All of the entries need to be repeated exactly. Leave nothing out.
=== Dataset content ===
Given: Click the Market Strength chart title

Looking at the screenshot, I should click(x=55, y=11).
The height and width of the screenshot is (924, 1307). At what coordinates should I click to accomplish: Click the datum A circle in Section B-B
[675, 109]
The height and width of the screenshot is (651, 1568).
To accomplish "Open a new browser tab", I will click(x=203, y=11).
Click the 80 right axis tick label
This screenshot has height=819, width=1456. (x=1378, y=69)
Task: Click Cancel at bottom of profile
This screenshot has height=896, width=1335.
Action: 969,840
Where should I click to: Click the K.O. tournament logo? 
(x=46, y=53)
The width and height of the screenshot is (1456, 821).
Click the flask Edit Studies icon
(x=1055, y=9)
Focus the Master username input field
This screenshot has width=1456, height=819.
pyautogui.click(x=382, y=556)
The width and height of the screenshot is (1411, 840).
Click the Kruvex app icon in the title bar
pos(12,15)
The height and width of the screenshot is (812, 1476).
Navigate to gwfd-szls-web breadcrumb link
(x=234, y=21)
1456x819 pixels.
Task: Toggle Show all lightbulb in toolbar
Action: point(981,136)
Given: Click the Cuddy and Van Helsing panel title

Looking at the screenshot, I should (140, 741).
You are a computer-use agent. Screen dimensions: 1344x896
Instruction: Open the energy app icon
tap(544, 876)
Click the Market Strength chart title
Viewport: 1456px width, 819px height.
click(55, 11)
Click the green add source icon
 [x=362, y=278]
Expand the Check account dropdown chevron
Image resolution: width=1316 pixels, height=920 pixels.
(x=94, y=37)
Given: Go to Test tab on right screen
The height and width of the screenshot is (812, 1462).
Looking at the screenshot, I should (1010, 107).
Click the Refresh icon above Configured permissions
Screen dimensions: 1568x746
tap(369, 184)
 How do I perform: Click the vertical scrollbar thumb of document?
===
▸ Result of this exercise:
Given: Click the Market Strength chart title

Looking at the screenshot, I should click(x=55, y=11).
The height and width of the screenshot is (924, 1307). At what coordinates should I click to accomplish: Click the datum A circle in Section B-B
[675, 109]
The height and width of the screenshot is (651, 1568).
To accomplish "Open a new browser tab", I will click(x=203, y=11).
Click the 80 right axis tick label
This screenshot has height=819, width=1456. (x=1378, y=69)
Task: Click Cancel at bottom of profile
This screenshot has height=896, width=1335.
Action: 969,840
Where should I click to: Click the K.O. tournament logo? 
(x=46, y=53)
The width and height of the screenshot is (1456, 821).
Click the flask Edit Studies icon
(x=1055, y=9)
Focus the Master username input field
This screenshot has width=1456, height=819.
pyautogui.click(x=382, y=556)
The width and height of the screenshot is (1411, 840).
Click the Kruvex app icon in the title bar
pos(12,15)
The height and width of the screenshot is (812, 1476).
Navigate to gwfd-szls-web breadcrumb link
(x=234, y=21)
1456x819 pixels.
Task: Toggle Show all lightbulb in toolbar
Action: point(981,136)
Given: Click the Cuddy and Van Helsing panel title

Looking at the screenshot, I should (140, 741).
You are a computer-use agent. Screen dimensions: 1344x896
Instruction: Open the energy app icon
tap(544, 876)
Click the Market Strength chart title
Viewport: 1456px width, 819px height.
click(55, 11)
Click the green add source icon
 [x=362, y=278]
Expand the Check account dropdown chevron
Image resolution: width=1316 pixels, height=920 pixels.
(x=94, y=37)
Given: Go to Test tab on right screen
The height and width of the screenshot is (812, 1462).
Looking at the screenshot, I should (1010, 107).
Click the Refresh icon above Configured permissions
Screen dimensions: 1568x746
tap(369, 184)
 How do I perform: Click the vertical scrollbar thumb of document?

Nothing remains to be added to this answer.